(Artwork care of Karen Ramsay (www.karenramsay.com), profile photo care of brianlackeyphotography.com)

Friday, November 5, 2010

CD review - BJ Block and Dawn Pemberton, The Land of Make Believe (2010)

Guitarist BJ Block is back with a new album, The Land of Make Believe, recorded in collaboration with singer Dawn Pemberton. It's a departure from Block's last album, Glitterball. That project was instrumental, focused on jazz guitar and electronica grooves. The initial plan for this album was to make another collection of instrumental songs, with some background vocals. Block recruited fellow Vancouver musician Dawn Pemberton to help out. Soon, the project bloomed into a synergy of styles and writing together.
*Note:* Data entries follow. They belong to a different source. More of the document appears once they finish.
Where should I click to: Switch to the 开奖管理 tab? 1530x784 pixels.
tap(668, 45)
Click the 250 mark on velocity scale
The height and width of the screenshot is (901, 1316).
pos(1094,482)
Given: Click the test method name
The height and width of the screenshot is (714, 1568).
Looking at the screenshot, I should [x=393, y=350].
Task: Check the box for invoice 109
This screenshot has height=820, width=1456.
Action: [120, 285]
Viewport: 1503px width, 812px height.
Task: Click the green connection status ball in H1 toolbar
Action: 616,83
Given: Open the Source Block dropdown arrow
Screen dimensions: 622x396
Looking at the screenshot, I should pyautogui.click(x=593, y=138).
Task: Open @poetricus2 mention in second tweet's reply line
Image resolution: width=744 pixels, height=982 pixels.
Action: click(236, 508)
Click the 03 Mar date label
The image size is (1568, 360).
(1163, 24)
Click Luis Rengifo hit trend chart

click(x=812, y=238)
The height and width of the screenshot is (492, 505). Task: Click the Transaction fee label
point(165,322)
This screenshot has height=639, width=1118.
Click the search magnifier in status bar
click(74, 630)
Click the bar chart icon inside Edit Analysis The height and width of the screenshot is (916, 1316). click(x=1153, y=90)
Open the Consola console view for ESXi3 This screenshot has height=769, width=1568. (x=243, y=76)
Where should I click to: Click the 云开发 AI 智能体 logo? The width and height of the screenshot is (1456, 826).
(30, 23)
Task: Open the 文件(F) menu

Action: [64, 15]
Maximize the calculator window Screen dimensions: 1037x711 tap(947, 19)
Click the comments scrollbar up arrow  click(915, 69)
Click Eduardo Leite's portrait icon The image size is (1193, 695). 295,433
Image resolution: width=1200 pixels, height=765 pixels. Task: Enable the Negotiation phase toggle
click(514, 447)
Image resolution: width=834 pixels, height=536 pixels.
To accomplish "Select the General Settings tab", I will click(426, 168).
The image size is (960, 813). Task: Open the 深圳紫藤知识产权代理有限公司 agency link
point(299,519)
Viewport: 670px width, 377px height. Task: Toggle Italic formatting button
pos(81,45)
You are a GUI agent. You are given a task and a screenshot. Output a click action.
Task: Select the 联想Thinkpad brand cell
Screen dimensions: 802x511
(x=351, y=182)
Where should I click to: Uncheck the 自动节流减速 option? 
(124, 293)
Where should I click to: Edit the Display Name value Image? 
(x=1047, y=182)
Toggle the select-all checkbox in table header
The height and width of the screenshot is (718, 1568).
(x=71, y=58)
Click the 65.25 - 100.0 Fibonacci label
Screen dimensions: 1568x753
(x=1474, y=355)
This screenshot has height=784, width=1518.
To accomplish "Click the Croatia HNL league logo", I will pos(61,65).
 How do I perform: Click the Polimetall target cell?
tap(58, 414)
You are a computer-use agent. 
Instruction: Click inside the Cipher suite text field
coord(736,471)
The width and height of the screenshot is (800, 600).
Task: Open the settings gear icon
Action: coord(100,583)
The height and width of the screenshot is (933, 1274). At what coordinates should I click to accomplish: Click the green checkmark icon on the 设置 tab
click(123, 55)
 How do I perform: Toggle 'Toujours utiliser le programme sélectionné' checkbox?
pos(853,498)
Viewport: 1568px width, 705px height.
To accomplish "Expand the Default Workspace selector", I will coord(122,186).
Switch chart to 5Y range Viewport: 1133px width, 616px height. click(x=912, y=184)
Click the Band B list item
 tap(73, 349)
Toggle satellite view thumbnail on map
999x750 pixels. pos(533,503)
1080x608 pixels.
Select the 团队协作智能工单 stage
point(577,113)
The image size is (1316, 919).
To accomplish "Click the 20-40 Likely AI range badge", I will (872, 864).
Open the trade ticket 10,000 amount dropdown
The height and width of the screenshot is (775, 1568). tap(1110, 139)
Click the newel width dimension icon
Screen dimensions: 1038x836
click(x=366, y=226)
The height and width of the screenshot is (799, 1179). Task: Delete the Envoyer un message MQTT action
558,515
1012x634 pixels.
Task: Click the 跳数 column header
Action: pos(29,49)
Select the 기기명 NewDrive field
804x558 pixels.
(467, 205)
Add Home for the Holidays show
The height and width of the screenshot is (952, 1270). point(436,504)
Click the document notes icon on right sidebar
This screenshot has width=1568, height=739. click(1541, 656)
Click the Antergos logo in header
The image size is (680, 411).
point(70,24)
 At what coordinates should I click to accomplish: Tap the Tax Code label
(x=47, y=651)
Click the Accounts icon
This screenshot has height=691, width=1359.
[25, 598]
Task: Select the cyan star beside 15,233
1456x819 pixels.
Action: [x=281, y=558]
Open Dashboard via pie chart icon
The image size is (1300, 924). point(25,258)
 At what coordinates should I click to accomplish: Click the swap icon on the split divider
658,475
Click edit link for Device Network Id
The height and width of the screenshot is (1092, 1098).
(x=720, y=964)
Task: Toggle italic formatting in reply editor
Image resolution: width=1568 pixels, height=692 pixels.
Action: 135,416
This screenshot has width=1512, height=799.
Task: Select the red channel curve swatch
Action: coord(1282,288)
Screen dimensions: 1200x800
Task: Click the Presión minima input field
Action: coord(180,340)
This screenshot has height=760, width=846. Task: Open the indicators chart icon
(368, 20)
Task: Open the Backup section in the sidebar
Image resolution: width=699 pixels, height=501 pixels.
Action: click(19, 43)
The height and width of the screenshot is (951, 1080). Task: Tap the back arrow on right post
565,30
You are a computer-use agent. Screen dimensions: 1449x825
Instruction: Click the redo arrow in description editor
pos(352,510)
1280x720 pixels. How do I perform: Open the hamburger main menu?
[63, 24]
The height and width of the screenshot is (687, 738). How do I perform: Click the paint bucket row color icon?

Often, a collaboration involves some degree of surrender: give up this, but add that. In this case, each of these artists maintains their core strengths in parallel. BJ Block's guitar work is smooth, jazzy, and precise. His production and layering are similarly clean. The songs seem to be a reasonable outgrowth from earlier songs like Mersey Beat. At the same time, singer Dawn Pemberton is well known in the Vancouver R&B, soul, and jazz scene. Her songwriting, vocal stylings, and party vibe approach are fundamental to The Land of Make Believe.

The opening notes of Just Be show off Block's distinctive guitar work. This was the first collaboration they worked on and Pemberton's lyrics and retro soul vocals are a natural fit. The lyrical message is reflective of the album as a whole, setting an upbeat, hopeful mood. Like much of the album, the music feels like a late '70s jazz R&B groove. Dawn Pemberton's vocal timbre is different, but the song feels like some of Joan Armatrading's earlier work.

The album hits its stride with the funk soul of You Happy? featuring a kid's voice sample (John John on Sesame Street). The groove is snapping, with a Steve Wonder feel, especially the ending section. The flow continues into a richer funk with Everybody's Party, which feels like Boxing Gandhis. The bass work is especially nice. Up and Down continues the good time and features my favorite guitar solo on the album.

The Land of Make Believe is a very enjoyable retro jazz soul treat. My only disappointment is how far I am from Vancouver, which means I probably won't get to hear any live performances from this well matched pair. The music calls for a clean taste: maybe a simple vodka tonic with a touch of lime.